Notification

×

Iklan

Iklan

Indeks Berita

Tag Terpopuler

Auto Kritik, Problematika Bangsa dan Eksistensi Pemuda

Minggu, 28 Mei 2023 | Mei 28, 2023 WIB | 0 Views Last Updated 2023-05-29T05:59:53Z
Dok. Penulis 

Narasi Indonesia.com, MATARAM-*Refleksi Mendasar* Etika sosial merupakan emergant dari etika individual yang dihasilkan dari perjumpaan dua subyek atau lebih kemudian menghasilkan kebenaran yang di akui bersama. Jika etika telah melingkari diri maka benih kesadaran akan selalu ada dalam qalbu, tapi jika kepentingan yang melahirkan deviasi (gerak melenceng dari rel yang semestinya dan seharusnya) dalam kehidupan sosial sudah pasti merobek etika dan nilai kebenaran.


Fenomena sosial yang terjadi begitu cepat dan berkembang luas tanpa di sangka hampir setiap detik pergerakkan atau perubahan tersebut selalu menunjukan eksistensi dan resistensinya. kedinamisan dinamika dan problematika sosial pada perkembangannya selalu didominasi oleh manusia yang memiliki hasrat "kebinatangan" yang tinggi dalam dirinya, meski di sisi lain yang menyuarakan kebenaran tetap ada, tarik ulur antara dua kutub positif dan negatif tersebut selalu saja terjadi, namun yang menjadi persoalan ialah dominasi negatif lebih unggul di bandingkan sebaliknya, hal tersebut dipengaruhi oleh masifnya doktrinasi dan implementasi, ini menunjukan wajah pembangunan Sumber Daya Manusia kita hari ini sedang kacau.


 *Problematika Bangsa*
 
Bacaan saya bahwa di negeri ini, konspirasi jahat bukan lagi sebuah cerita fiksi bak teka teki yang harus di pecahkan seperti kerja detektif, hampir keseluruhannya adalah realitas fakta yang dipertontonkan, kini hal yang substansi ( isi) dengan aksidental (kulit) tak lagi ada perbedaan, keduanya sama-sama bisa menjadi senjata ampuh untuk saling berperang dipermukaan dengan saling menunjukan kecerdikan dan kelihaian. 

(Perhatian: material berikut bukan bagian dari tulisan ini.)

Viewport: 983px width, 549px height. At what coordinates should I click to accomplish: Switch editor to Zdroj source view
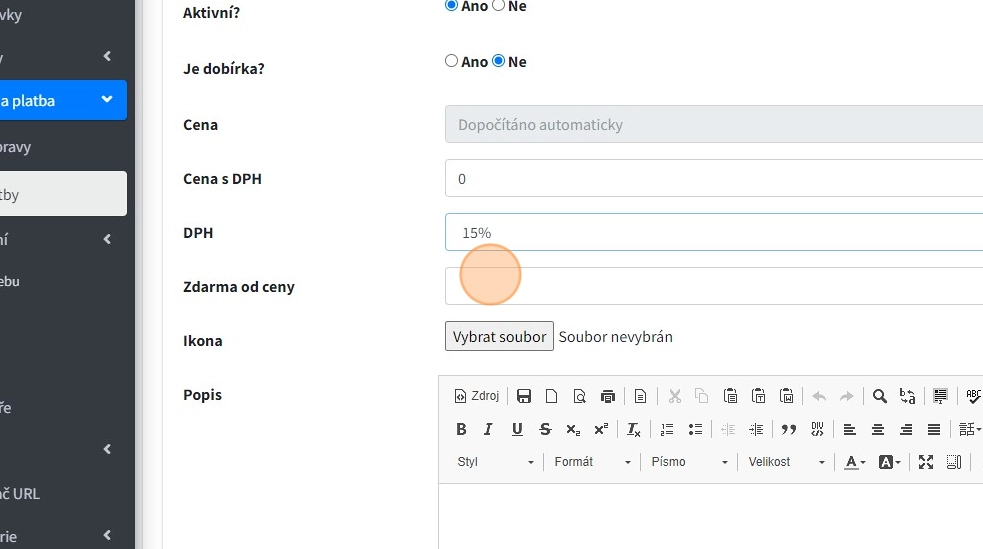(x=477, y=396)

Jika etika perubahan menjadi eTiket bersama untuk menyatukan permufakatan jahat bagi para elit politik yang ingin terbang dan berlayar dalam sebuah pertempuran dan menghakimi lawannya tampa kerangka Rasional dan Objektif maka kehancuran dan kesemrawutan sistem sosial yang sudah di rawat dari generasi ke generasi menjadi berantakan.

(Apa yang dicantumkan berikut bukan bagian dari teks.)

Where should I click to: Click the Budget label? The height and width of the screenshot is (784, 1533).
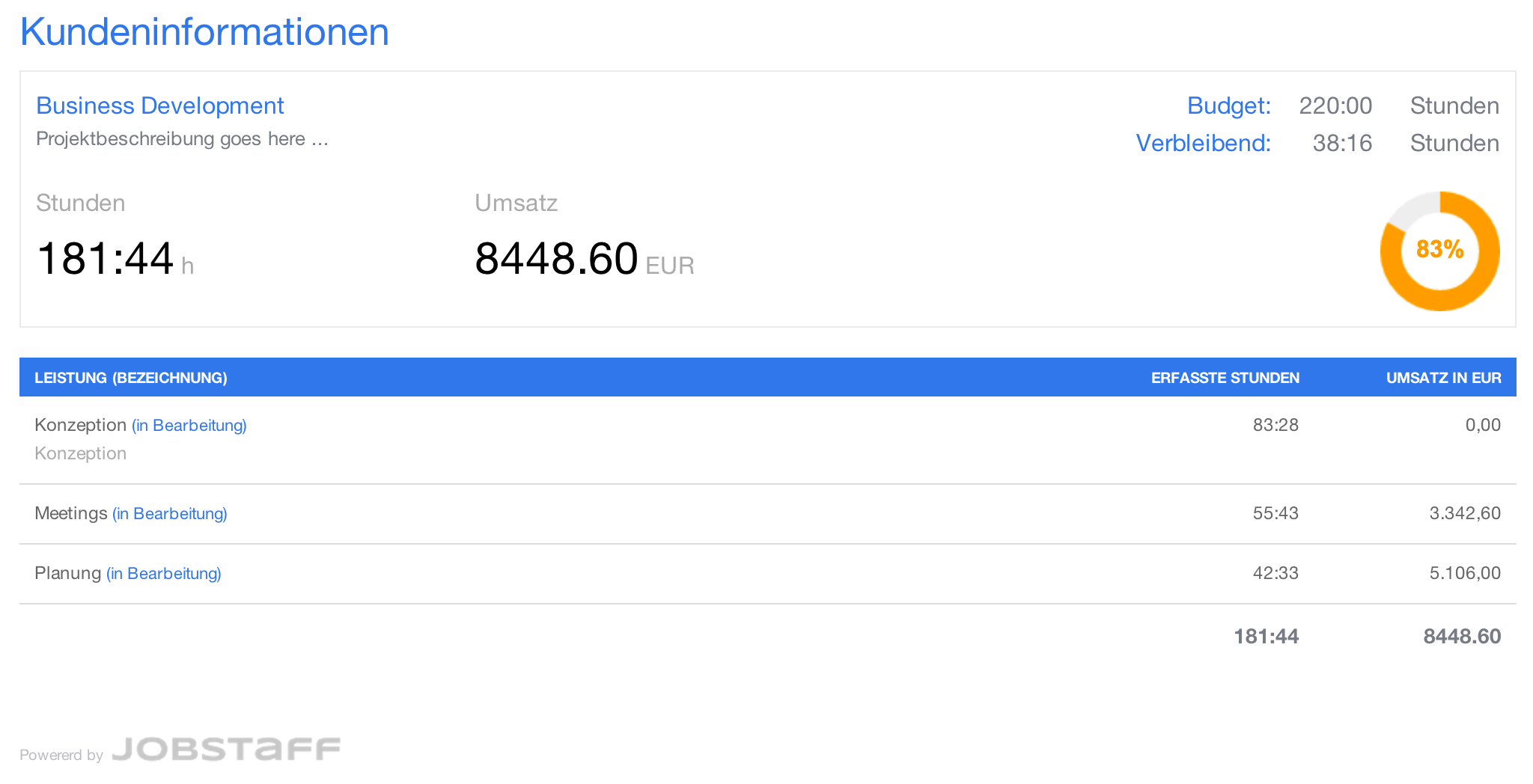point(1228,105)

Soal merawat generasi selalu saja terbatas pada "only orality turns into anmorality" Sehingga menyebabkan lahirnya generasi yang memiliki ideologi premature ( cacat mentat, cacat pikiran dan cacat tindakan ). Jika kita berbicara dan memahami bahwa esensi dari nilai kemanusiaan yang di sebut fitrah adalah fondasi yang melekat dalam diri manusia, kini menjadi terkalahkan dan tidak mempan untuk mengarahkan dan membimbing manusia karna arus doktrinal didominasi oleh manusia yang mengabaikan esensi tersebut.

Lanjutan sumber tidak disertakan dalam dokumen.